Constraining Global Solar Models through Helioseismic Analysis

Global hydrodynamic simulations of internal solar dynamics have focused on replicating the conditions for solar-like (equator rotating faster than the poles) differential rotation and meridional circulation using the results of helioseismic inversions as a constraint. Inferences of meridional circulation, however, have provided controversial results showing the possibility of one, two, or multiple cells along the radius. To help address this controversy and develop a more robust understanding of global flow regimes in the solar interior, we apply a “forward-modeling” approach to the analysis of helioseismic signatures of meridional circulation profiles obtained from numerical simulations.
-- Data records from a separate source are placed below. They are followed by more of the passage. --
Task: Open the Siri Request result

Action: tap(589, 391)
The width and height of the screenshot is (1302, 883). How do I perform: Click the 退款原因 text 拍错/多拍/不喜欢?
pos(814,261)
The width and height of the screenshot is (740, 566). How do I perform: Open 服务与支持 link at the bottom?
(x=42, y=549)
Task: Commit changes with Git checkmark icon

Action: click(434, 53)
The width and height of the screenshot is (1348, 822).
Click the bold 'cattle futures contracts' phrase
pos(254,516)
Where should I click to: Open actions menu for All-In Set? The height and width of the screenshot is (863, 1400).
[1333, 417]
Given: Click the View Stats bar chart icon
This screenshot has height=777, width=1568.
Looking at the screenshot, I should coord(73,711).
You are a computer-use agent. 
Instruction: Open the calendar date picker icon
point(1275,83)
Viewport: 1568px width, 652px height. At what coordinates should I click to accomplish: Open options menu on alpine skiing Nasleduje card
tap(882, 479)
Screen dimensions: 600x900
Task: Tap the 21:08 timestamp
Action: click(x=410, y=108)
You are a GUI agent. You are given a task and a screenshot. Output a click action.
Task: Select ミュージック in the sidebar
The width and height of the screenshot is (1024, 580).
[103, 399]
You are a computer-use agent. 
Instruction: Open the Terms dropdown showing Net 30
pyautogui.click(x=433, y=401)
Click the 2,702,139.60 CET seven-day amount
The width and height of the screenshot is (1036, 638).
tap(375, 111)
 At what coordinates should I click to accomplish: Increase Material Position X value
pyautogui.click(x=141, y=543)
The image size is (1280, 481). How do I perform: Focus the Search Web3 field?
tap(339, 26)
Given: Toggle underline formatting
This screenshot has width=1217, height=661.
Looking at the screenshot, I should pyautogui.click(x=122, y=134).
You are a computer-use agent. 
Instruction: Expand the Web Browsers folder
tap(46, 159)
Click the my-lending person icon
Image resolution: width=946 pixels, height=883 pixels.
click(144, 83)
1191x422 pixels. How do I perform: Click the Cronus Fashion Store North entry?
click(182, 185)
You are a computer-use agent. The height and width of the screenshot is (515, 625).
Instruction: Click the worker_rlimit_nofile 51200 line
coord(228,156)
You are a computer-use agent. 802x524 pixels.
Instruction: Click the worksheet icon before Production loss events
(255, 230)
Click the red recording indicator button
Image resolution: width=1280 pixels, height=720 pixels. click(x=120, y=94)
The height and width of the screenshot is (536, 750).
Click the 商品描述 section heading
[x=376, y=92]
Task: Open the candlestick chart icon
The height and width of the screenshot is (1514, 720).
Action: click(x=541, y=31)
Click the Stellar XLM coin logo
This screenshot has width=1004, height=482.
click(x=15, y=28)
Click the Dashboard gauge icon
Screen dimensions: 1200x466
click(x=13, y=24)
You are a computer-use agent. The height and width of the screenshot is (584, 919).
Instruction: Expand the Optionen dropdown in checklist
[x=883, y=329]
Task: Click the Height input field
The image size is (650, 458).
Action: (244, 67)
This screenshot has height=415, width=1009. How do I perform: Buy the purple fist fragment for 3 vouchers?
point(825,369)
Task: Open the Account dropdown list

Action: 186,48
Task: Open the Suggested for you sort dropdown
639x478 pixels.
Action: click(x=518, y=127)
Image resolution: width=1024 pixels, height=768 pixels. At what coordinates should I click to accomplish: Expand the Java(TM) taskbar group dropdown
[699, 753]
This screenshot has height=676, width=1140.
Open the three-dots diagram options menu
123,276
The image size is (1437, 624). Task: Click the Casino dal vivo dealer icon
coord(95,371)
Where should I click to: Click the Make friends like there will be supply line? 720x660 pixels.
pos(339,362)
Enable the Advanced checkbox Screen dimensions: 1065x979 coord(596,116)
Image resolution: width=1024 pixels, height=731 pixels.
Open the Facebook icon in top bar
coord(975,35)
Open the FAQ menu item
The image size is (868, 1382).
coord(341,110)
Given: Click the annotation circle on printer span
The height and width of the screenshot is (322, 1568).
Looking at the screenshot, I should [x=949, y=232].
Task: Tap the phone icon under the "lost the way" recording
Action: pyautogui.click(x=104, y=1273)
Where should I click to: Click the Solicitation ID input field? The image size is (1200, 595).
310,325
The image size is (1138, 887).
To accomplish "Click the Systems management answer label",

We employ the global acoustic modeling code GALE to simulate the propagation of acoustic waves through regimes of mean mass-flows generated by global hydrodynamic and magnetohydrodynamic models: EULAG, the Pencil code, and the Rayleigh code. These models are used to create synthetic Dopplergram data products, used as inputs for local time-distance helioseismology techniques. Helioseismic travel-time signals from solutions obtained through global numerical simulations are compared directly with inferences from solar observations, in order to set additional constraints on global model parameters in a direct way. We show that even though these models are able to replicate solar-like differential rotation, the resulting rotationally constrained convection develops a multicell global meridional circulation profile that is measurably inconsistent with local time-distance inferences of solar observations. However, we find that the development of rotationally unconstrained convection close to the model surface is able to maintain solar-like differential rotation, while having a significant impact on the helioseismic travel-time signal, replicating solar observations within one standard deviation of the error due to noise.